_Your task_
Can you repeat the following material word for word, leaving out the pictures?

====

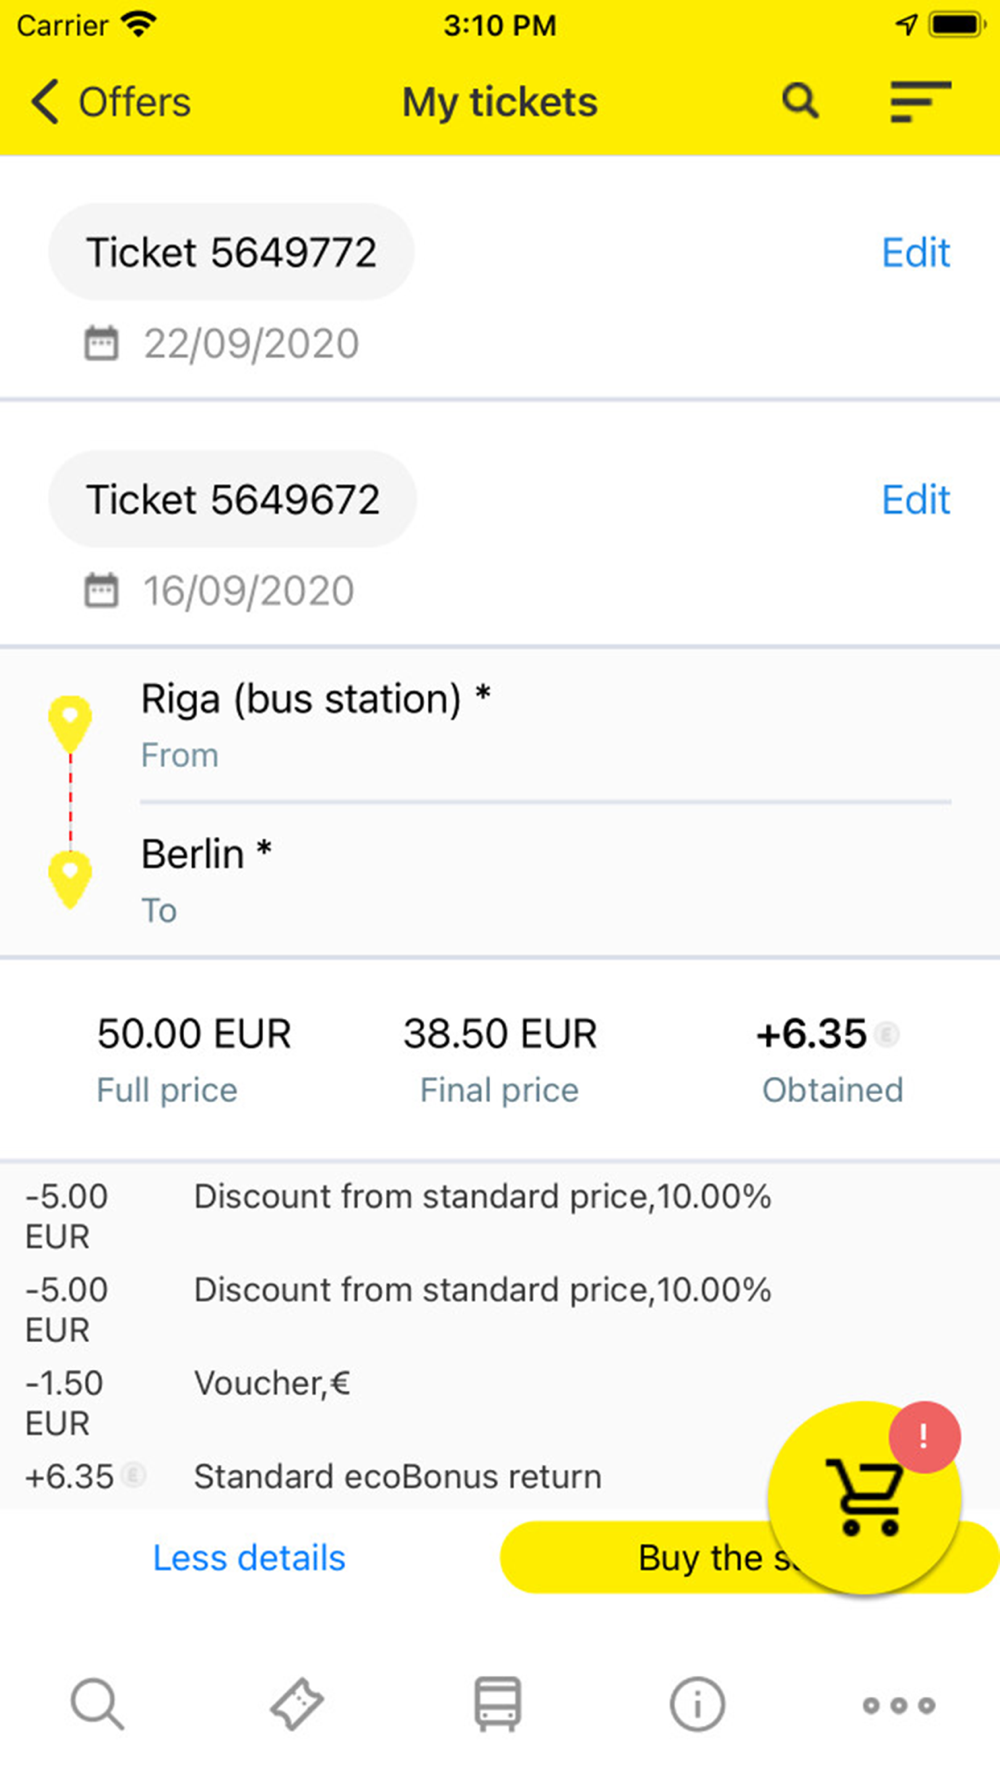Open the tickets tab icon
Image resolution: width=1000 pixels, height=1778 pixels.
coord(297,1704)
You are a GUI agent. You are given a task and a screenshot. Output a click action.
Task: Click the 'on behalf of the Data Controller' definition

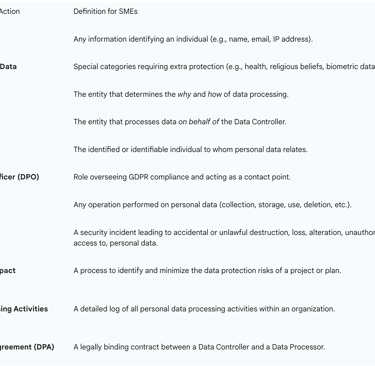180,122
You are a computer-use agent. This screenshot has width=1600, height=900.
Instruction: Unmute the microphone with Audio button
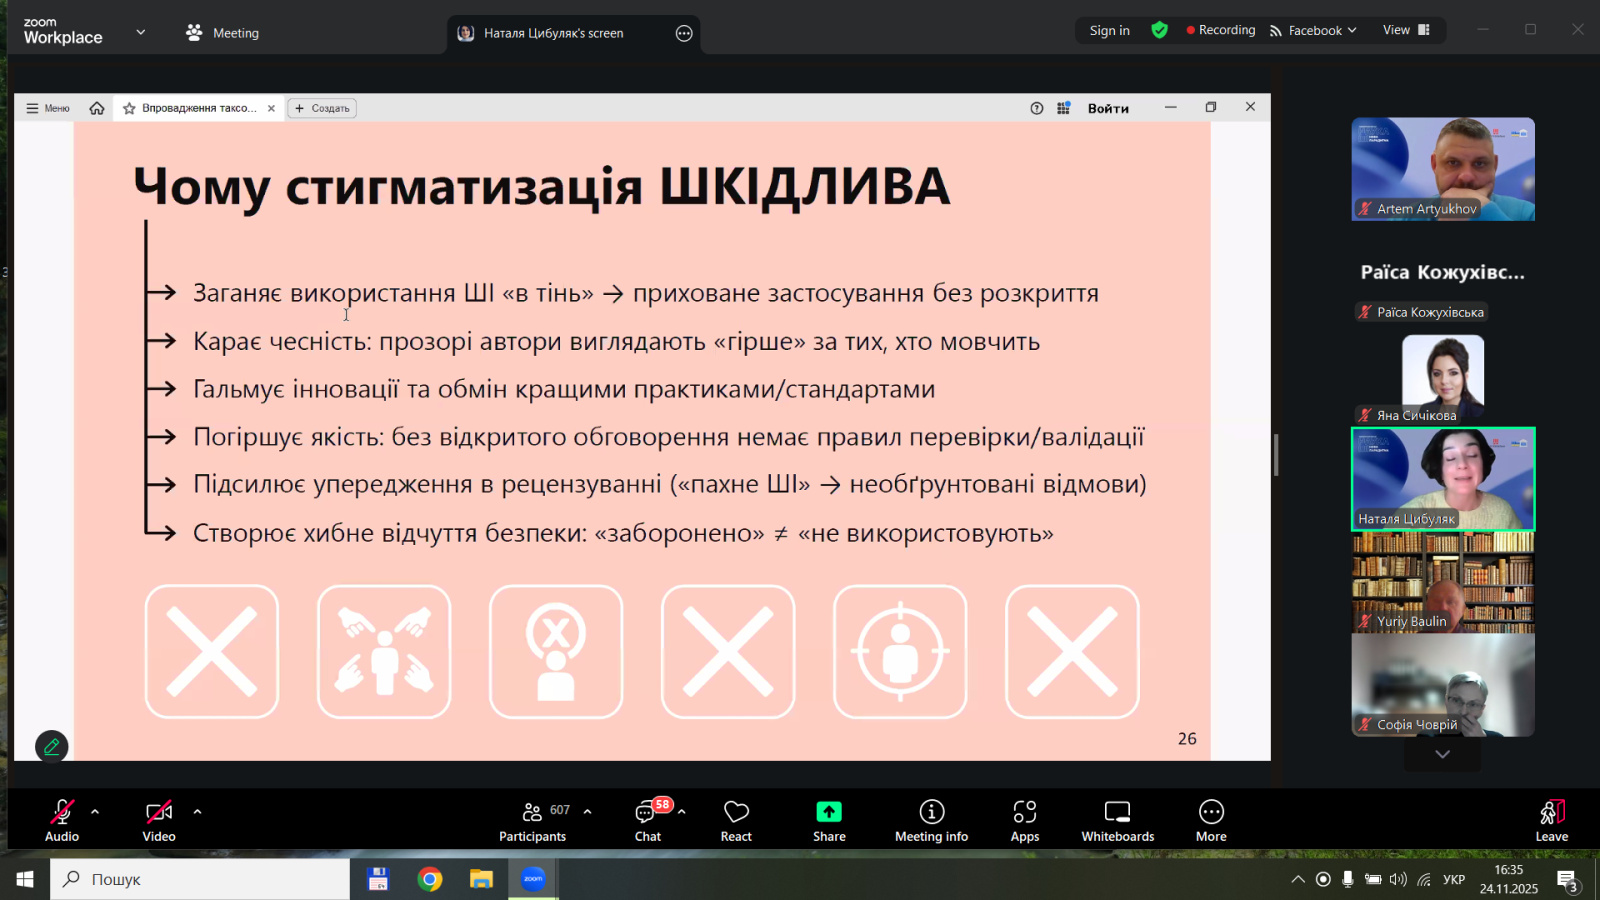62,820
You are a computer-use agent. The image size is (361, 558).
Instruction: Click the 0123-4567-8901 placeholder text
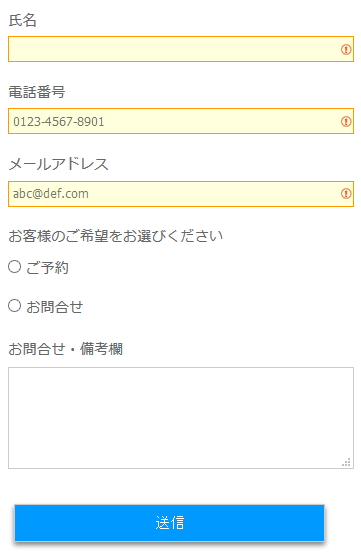[x=59, y=122]
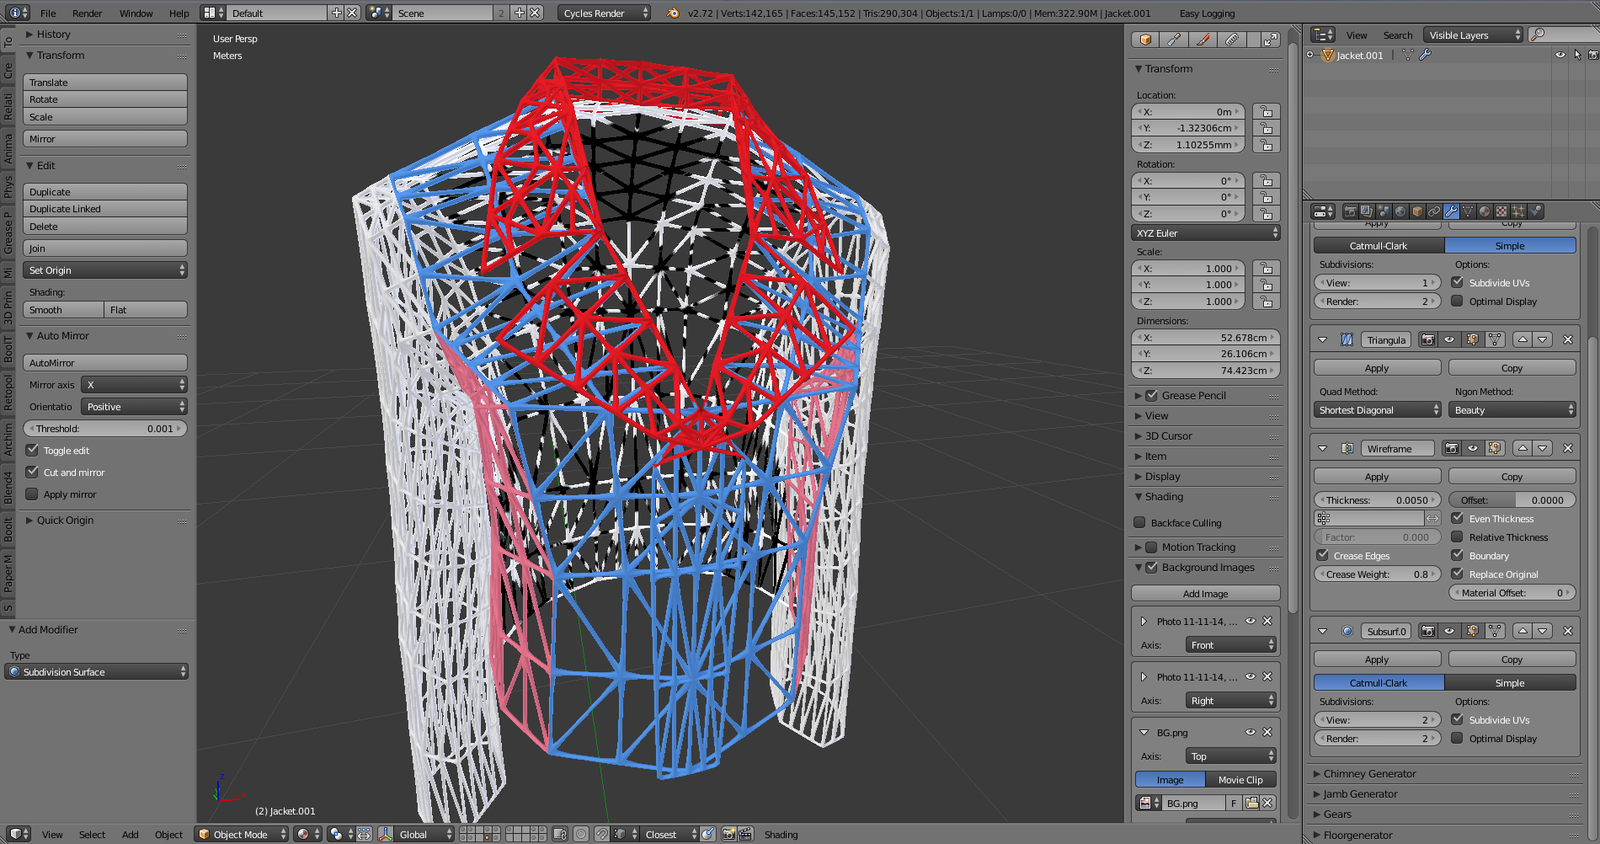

====

_Finished answer_
Open the tickets tab icon
Image resolution: width=1000 pixels, height=1778 pixels.
coord(297,1704)
You are a GUI agent. You are given a task and a screenshot. Output a click action.
Task: Click the 'on behalf of the Data Controller' definition

180,122
You are a computer-use agent. This screenshot has width=1600, height=900.
Instruction: Unmute the microphone with Audio button
62,820
You are a computer-use agent. The image size is (361, 558).
Instruction: Click the 0123-4567-8901 placeholder text
[x=59, y=122]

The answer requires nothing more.